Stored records
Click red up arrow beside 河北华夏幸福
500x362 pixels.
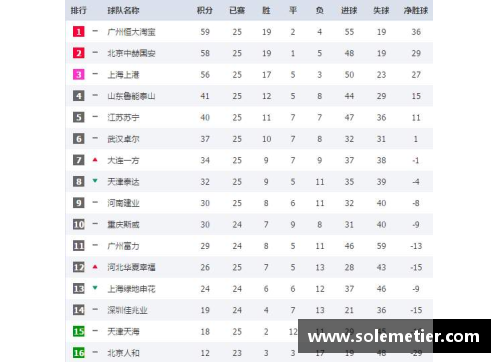click(x=95, y=267)
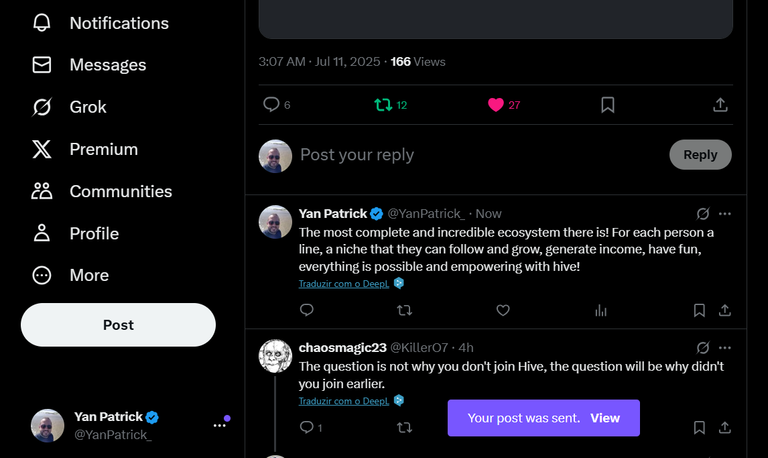The image size is (768, 458).
Task: Undo repost on the main post
Action: click(x=383, y=105)
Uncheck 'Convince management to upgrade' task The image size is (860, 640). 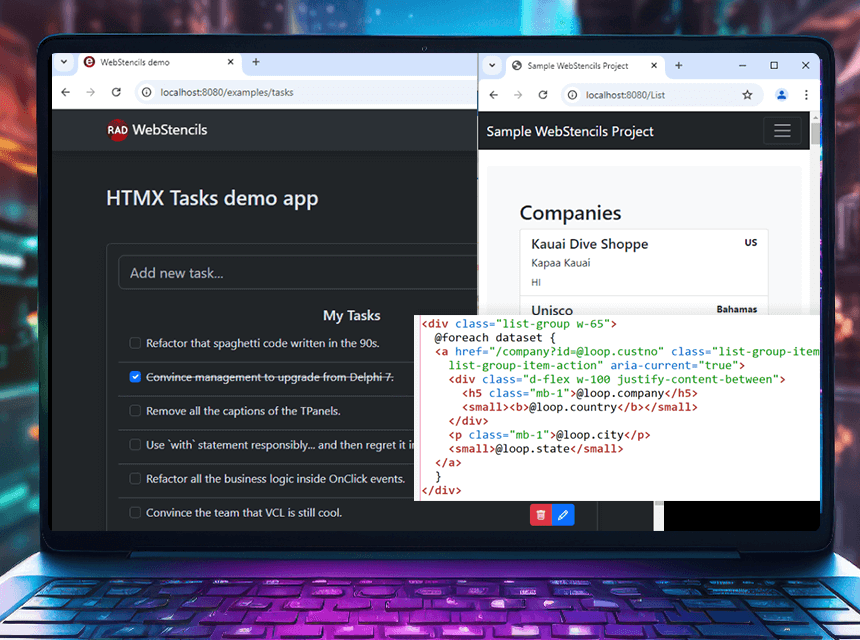[x=135, y=377]
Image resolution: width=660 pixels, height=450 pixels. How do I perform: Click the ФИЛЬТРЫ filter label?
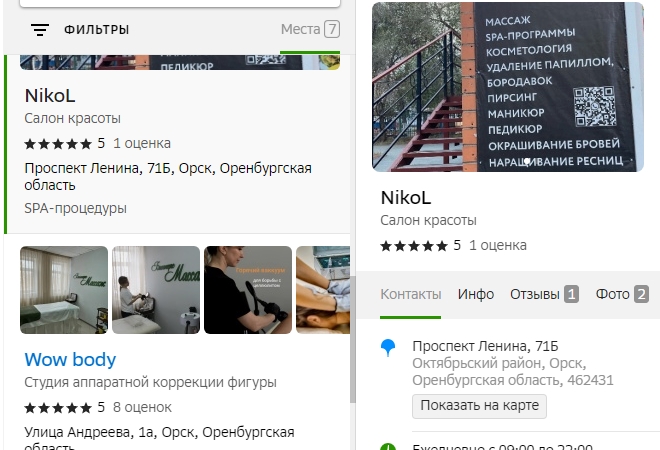96,30

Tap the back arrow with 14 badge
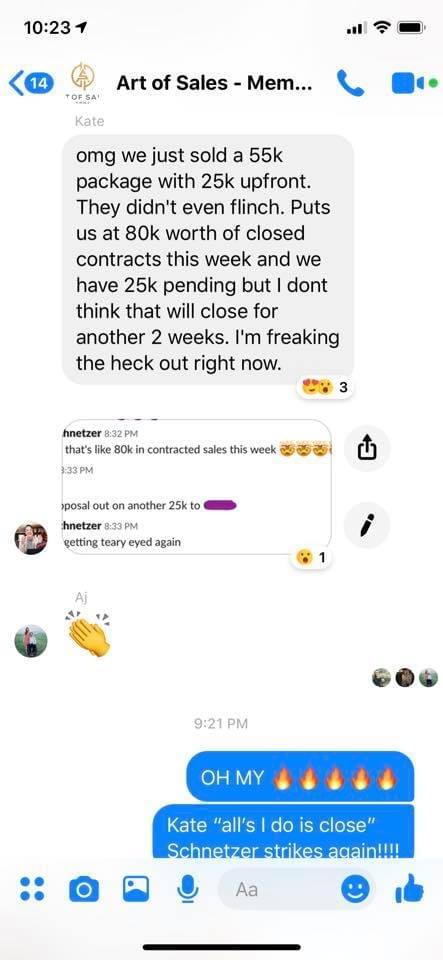click(31, 84)
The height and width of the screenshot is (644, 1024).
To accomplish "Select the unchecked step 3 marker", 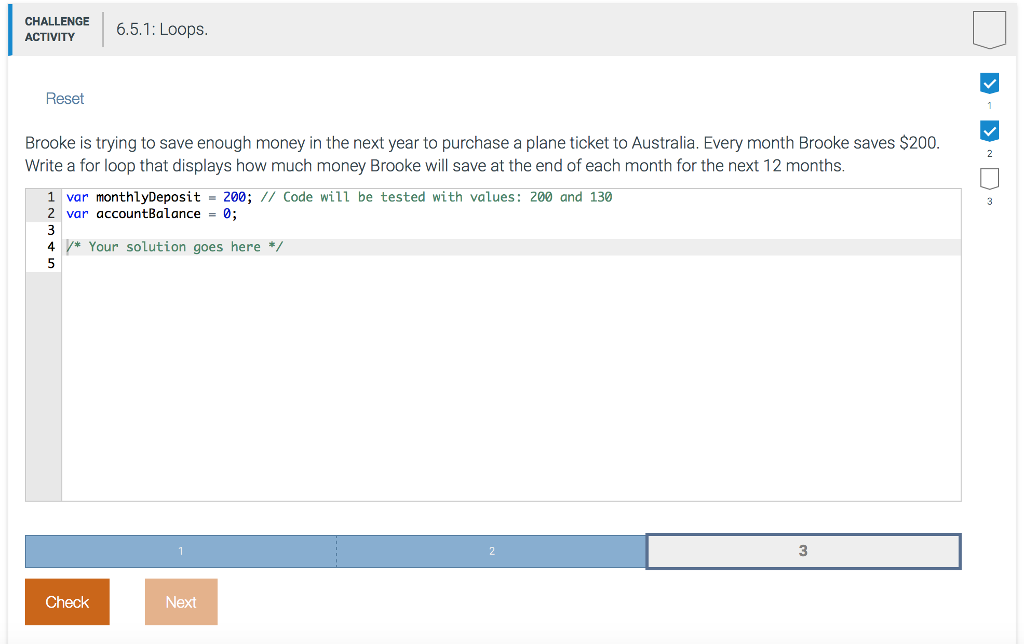I will pyautogui.click(x=989, y=178).
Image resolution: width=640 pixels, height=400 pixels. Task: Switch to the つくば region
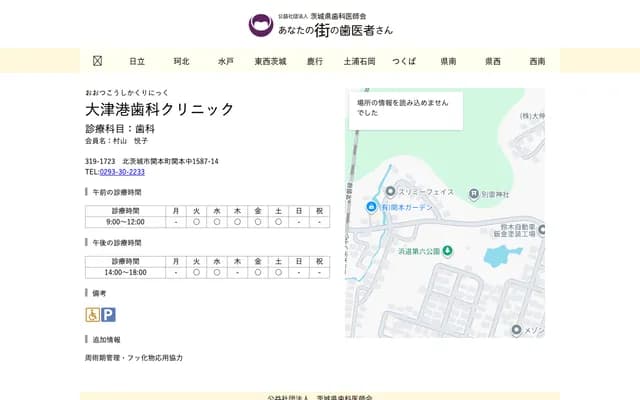point(404,61)
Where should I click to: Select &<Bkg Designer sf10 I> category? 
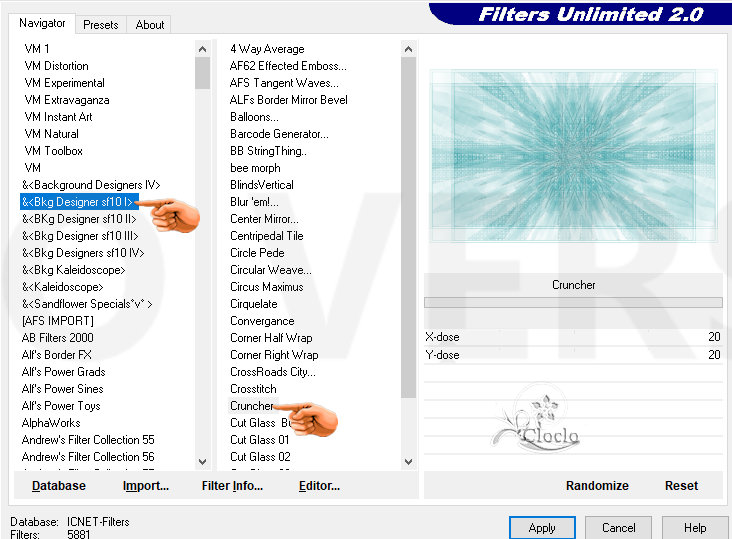77,202
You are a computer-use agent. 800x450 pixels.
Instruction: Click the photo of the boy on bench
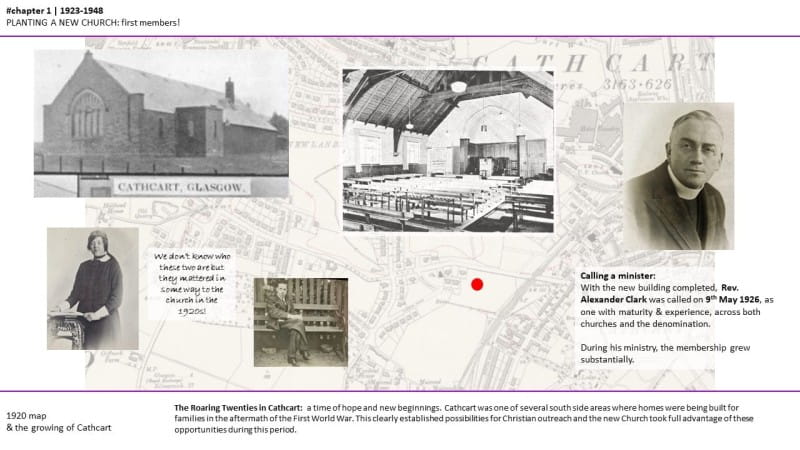tap(300, 321)
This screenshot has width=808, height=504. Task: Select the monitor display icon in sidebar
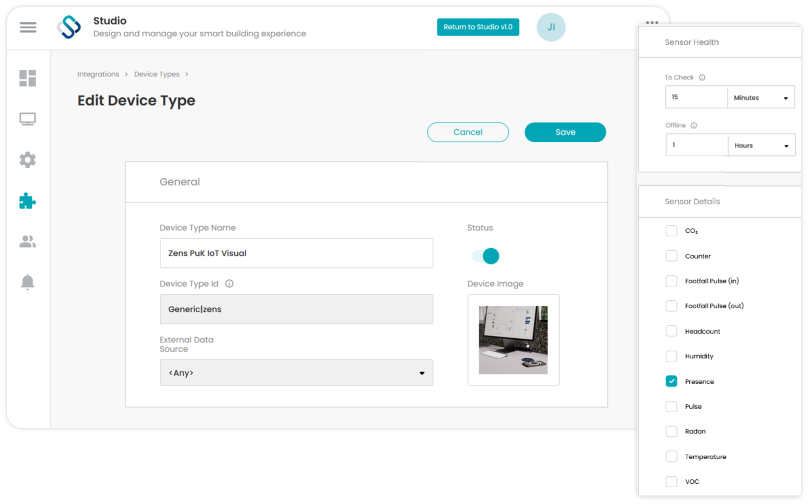(x=28, y=120)
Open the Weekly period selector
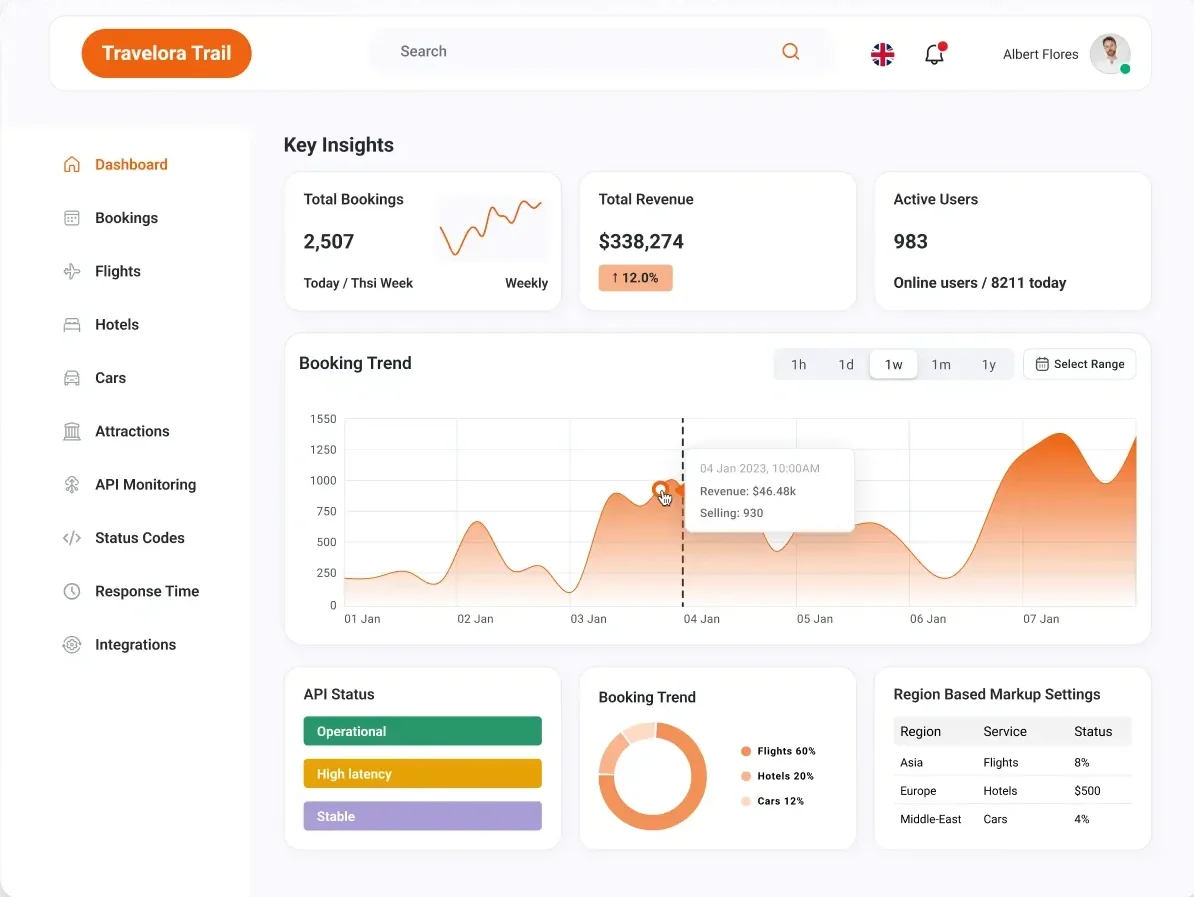1194x897 pixels. [526, 283]
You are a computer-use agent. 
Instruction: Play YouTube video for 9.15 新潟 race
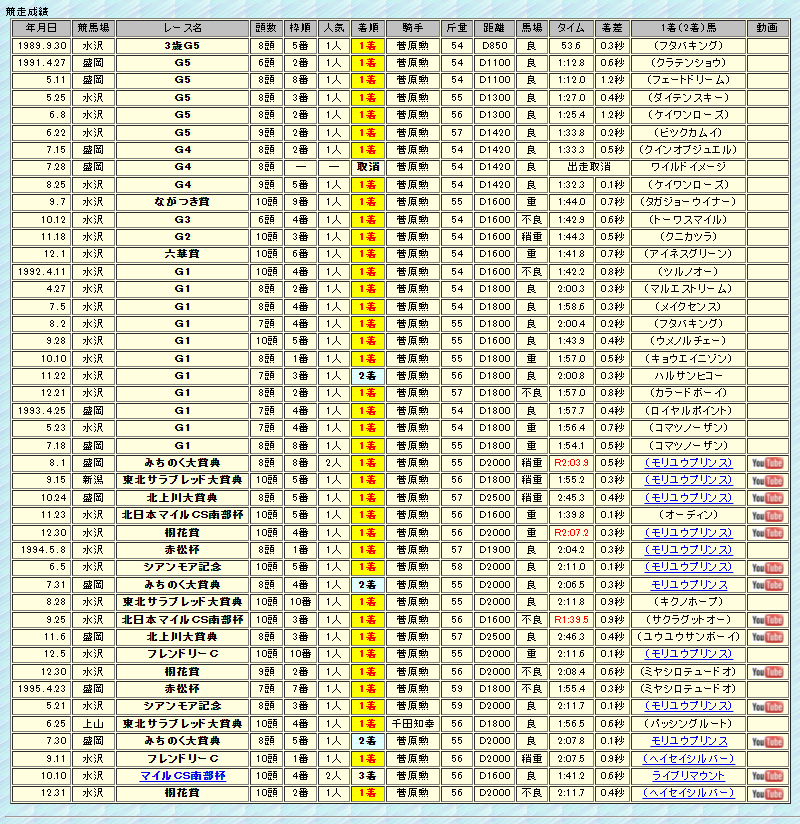pos(767,480)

## TASK:
Copy each line of the records that has "computer" in it.

## ANSWER TO THIS TASK:
You are a computer-use agent. 800x450 pixels.
You are a computer-use agent. 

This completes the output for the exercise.